Les Médecins s'escrimaient sur la maladie, Lisa, elle, s'occupait du malade, l'impatient, le vilain garçon toujours prompt à l'empoignade avec l'Autorité et les Blouses Blanches, enclin à titre préventif au rejet systématique. Un sens inné de la prophylactique et de la pathogénie que Basile éprouvait depuis des années à longueur de couloirs ! Le virus de l'hépatite s'inscrivait dans le prolongement de son histoire/ de la maladie d'avant/ de la vie d'avant/ des années de dérélictions et d'insomnies. Sa vie à lui, écrite de longue date, inspirée par la contemplation des usines, les abords du canal, les bouteilles jetées aux tourbillons, les punitions, une vie sans faim et sans sommeil. Leur histoire désormais. Alors non, il n'avait rien à dire ou à redire, juste une pensée saugrenue.

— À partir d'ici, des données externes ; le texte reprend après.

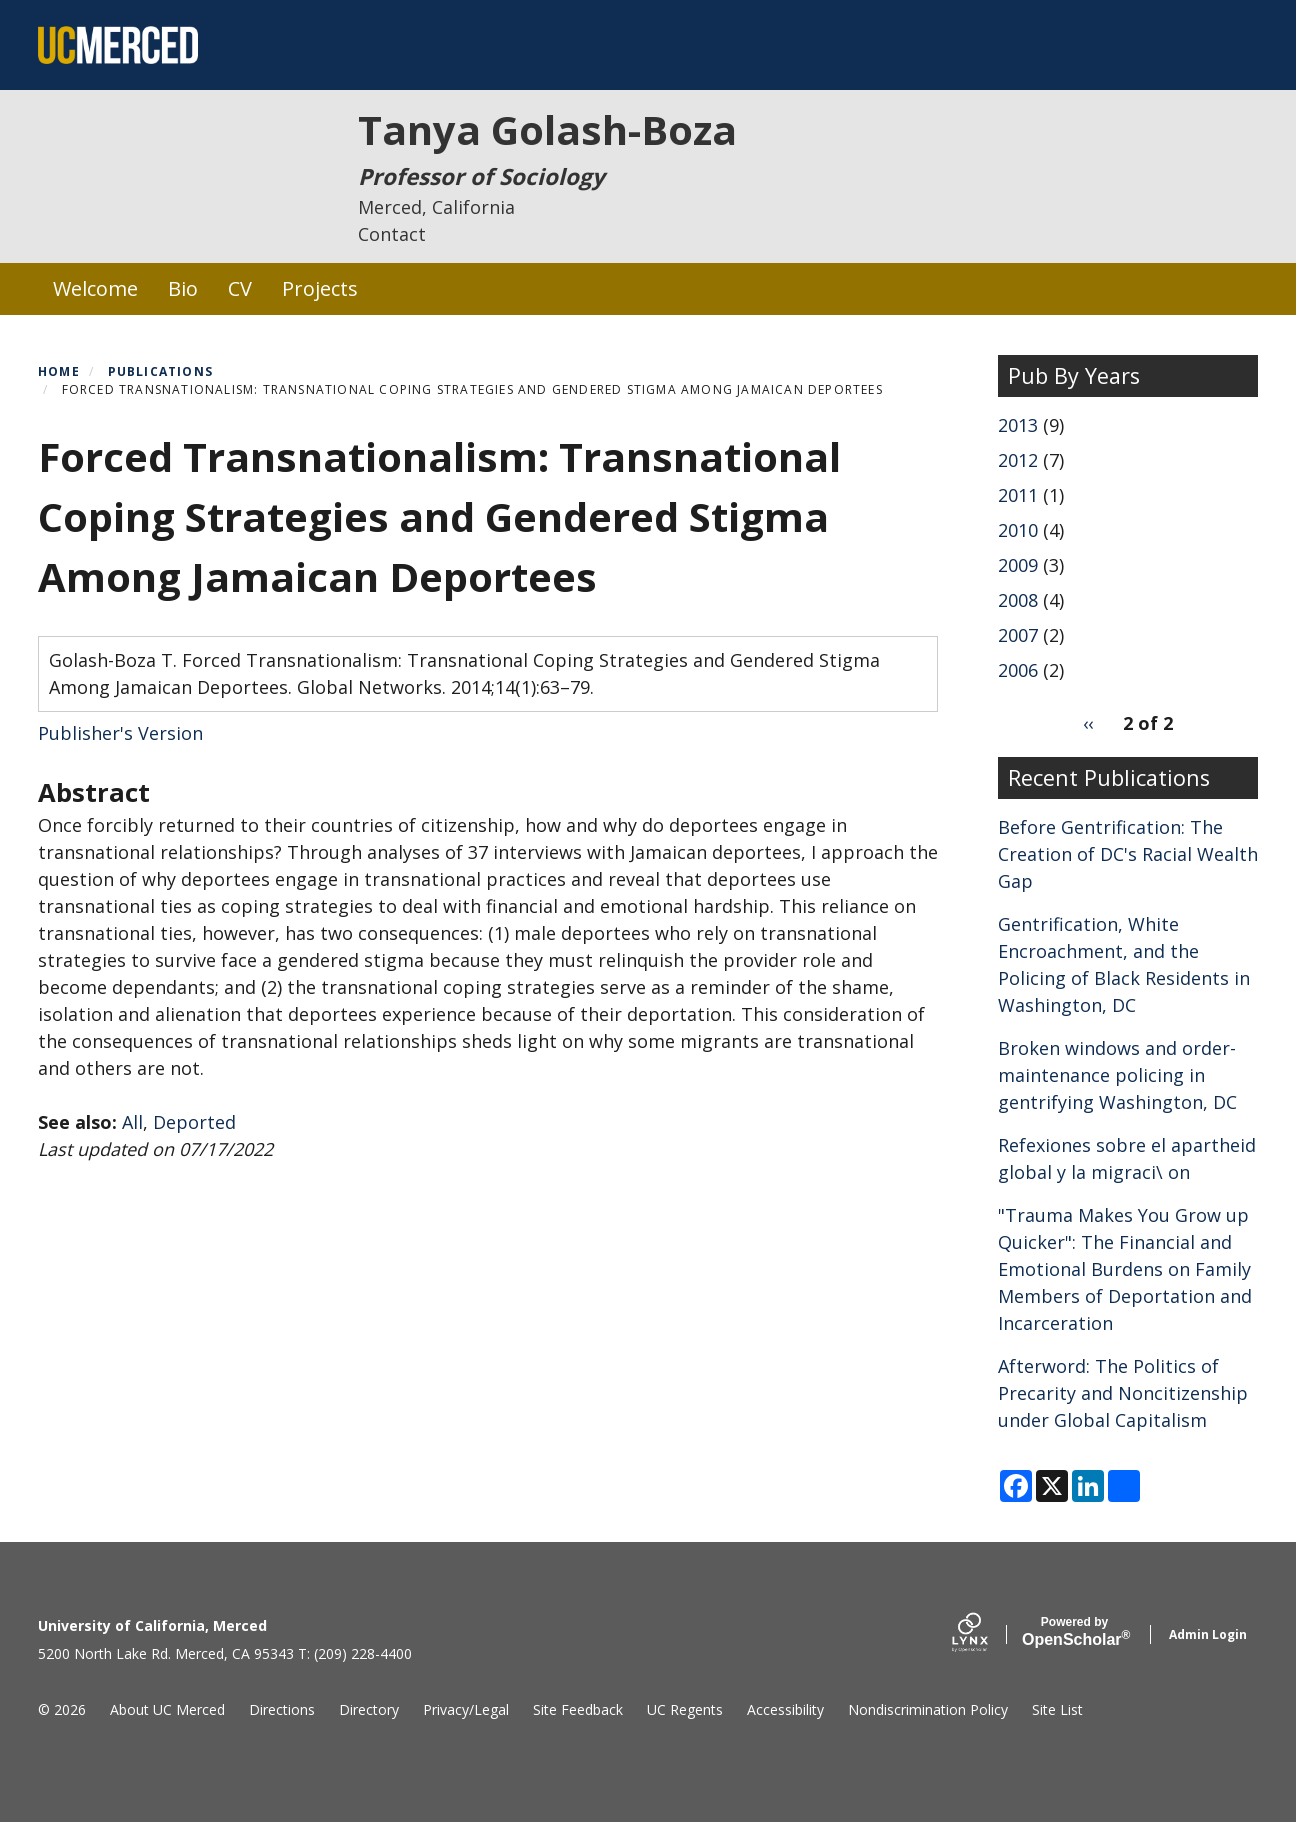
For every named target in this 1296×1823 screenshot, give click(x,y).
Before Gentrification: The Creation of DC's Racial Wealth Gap (1128, 854)
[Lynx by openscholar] (987, 1634)
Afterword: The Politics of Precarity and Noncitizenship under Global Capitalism (1123, 1393)
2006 (1018, 670)
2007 (1018, 635)
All (132, 1122)
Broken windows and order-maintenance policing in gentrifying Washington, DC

Basile et Lisa se donnèrent rendez-vous un peu plus tard dans un petit hôtel qu'ils aimaient bien. Basile promit d'être en forme. Il exigea gentiment les dessous carmin qu'il lui avait offerts. Elle promit de trouver un rouge à lèvres assorti. Basile demanda un autre verre. Lisa était déjà repartie. Il repensa aux quais, aux voies de la gare de triage le long des Papeteries, ses ruines chéries où tout avait commencé, ses nuits délirantes avec Nacho, les pages volées de Jim Harrison, lues et relues, le visage froissé de Constance endormie sur le plancher crevé d'un wagon, un livre ouvert en guise d'oreiller. La vie d'avant Lisa.